The urge to maintain that illusion is understandable. The term “sex work” whitewashes the economic constraints, family ruptures and often sordid circumstances that drive many women to sell themselves. It flips the nature of the transaction in question: It enables sex buyers to justify their own role, allowing the purchase of women’s bodies for their own sexual pleasure and violent urges to feel as lightly transactional as the purchase of packaged meat from the supermarket. Instead of women being bought and sold by men, it creates the impression that women are the ones in power. It is understandable that some women prefer to think of themselves that way, and certainly a vocal portion of them do.

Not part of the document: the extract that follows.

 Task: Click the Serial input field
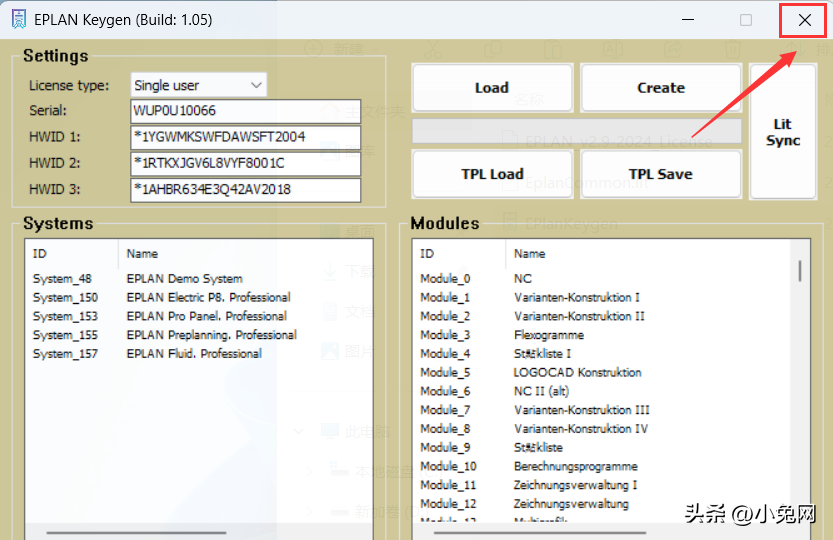tap(245, 111)
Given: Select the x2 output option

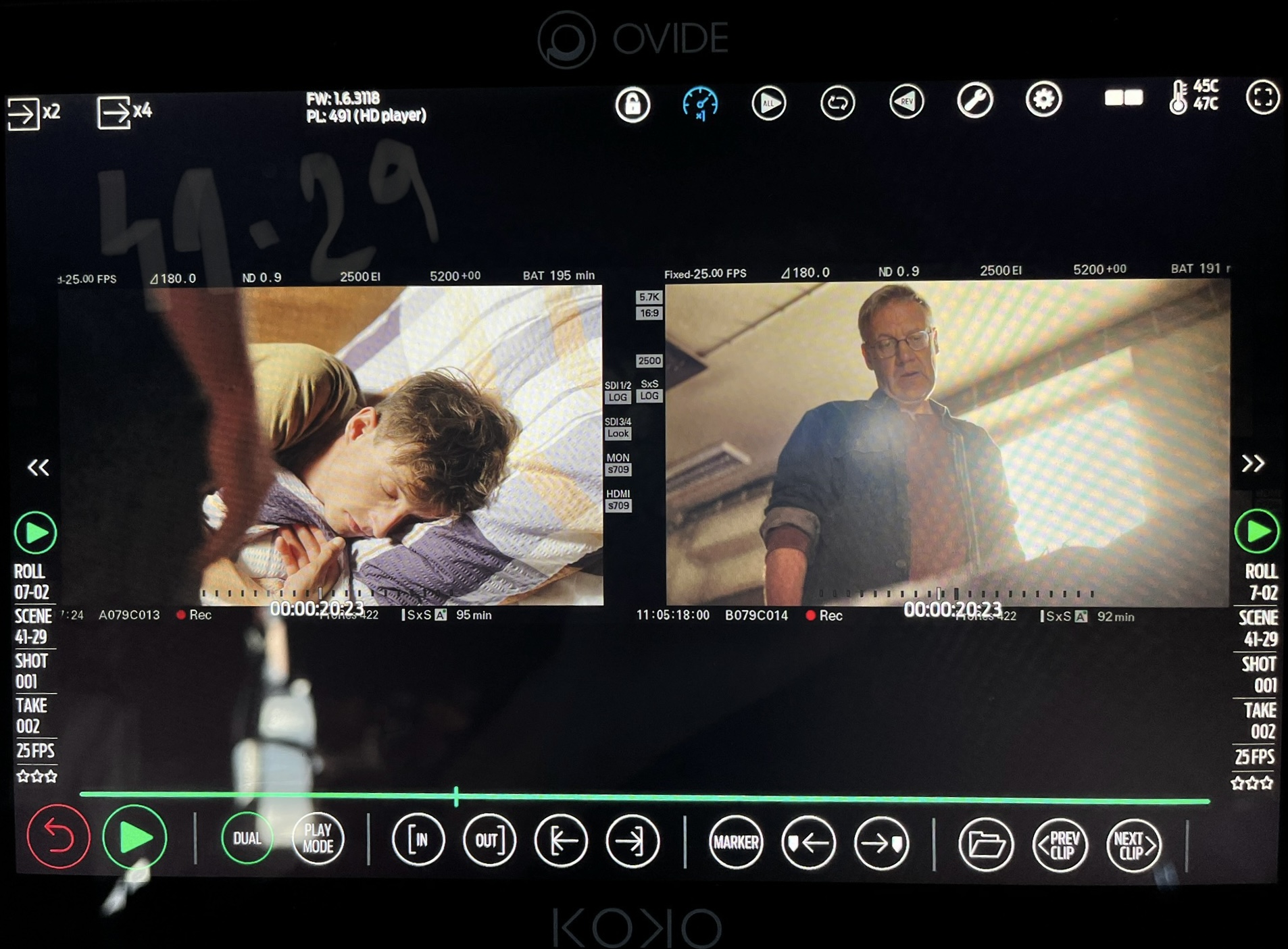Looking at the screenshot, I should [x=34, y=113].

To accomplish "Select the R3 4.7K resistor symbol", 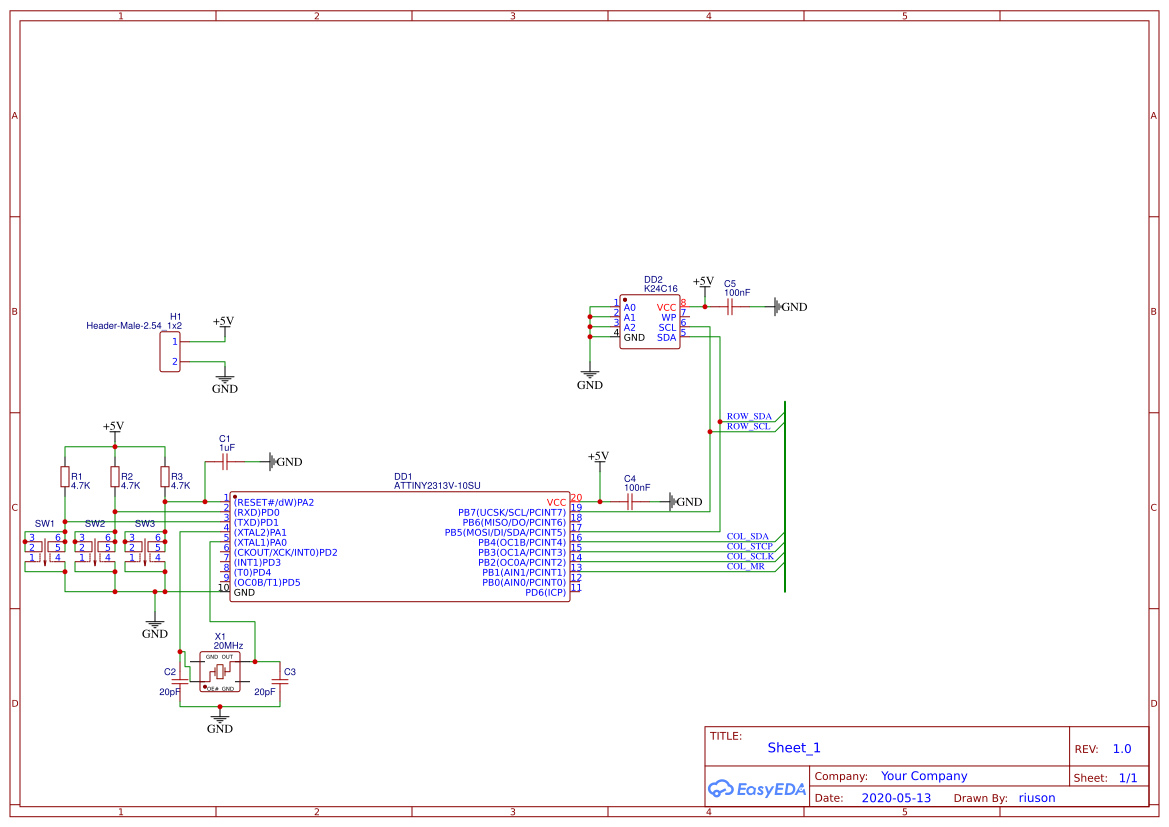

But we owe it to listen to the other side as well. “We are not here out of a sense of morality about sex,” said Alexander Delgado, the director of public policy at PACT, an organization working to end child trafficking and exploitation and which co-sponsored last week’s event (along with Mujeres en Resistencia NY/NJ, Voces Latinas, World Without Exploitation and several other organizations). “The sex trade is a place where violence occurs and not a place where work happens.”
At a time when labor rights have gained traction and the Me Too movement has raised awareness around sexual harassment and abuse, it’s important that activists choose their targets wisely. The momentum of their hard-won victories should not be misplaced. A small, often elite, minority of people who work happily in the sex trade shouldn’t dictate the terms for everyone else.
“Prostitution is neither ‘sex’ nor ‘work,’ but a system based on gender-based violence and socio-economic inequalities related to sex, gender, race and poverty that preys on the most marginalized among us for the profitable commercial sex industry,” Taina Bien-Aimé, the executive director of the Coalition Against Trafficking in Women, told me.
In recent years, language has undergone drastic shifts in an effort to reduce harm. Sometimes these shifts result in contorted language that obscures meaning. Sometimes these shifts make people feel better without changing anything of substance. And sometimes they do move the needle toward positive change, which is always welcome. But the use of “sex work,” however lofty the intention, effectively increases the likelihood of harm for a population that has already suffered so much. To help people hurt by the sex trade, we need to call it like it is.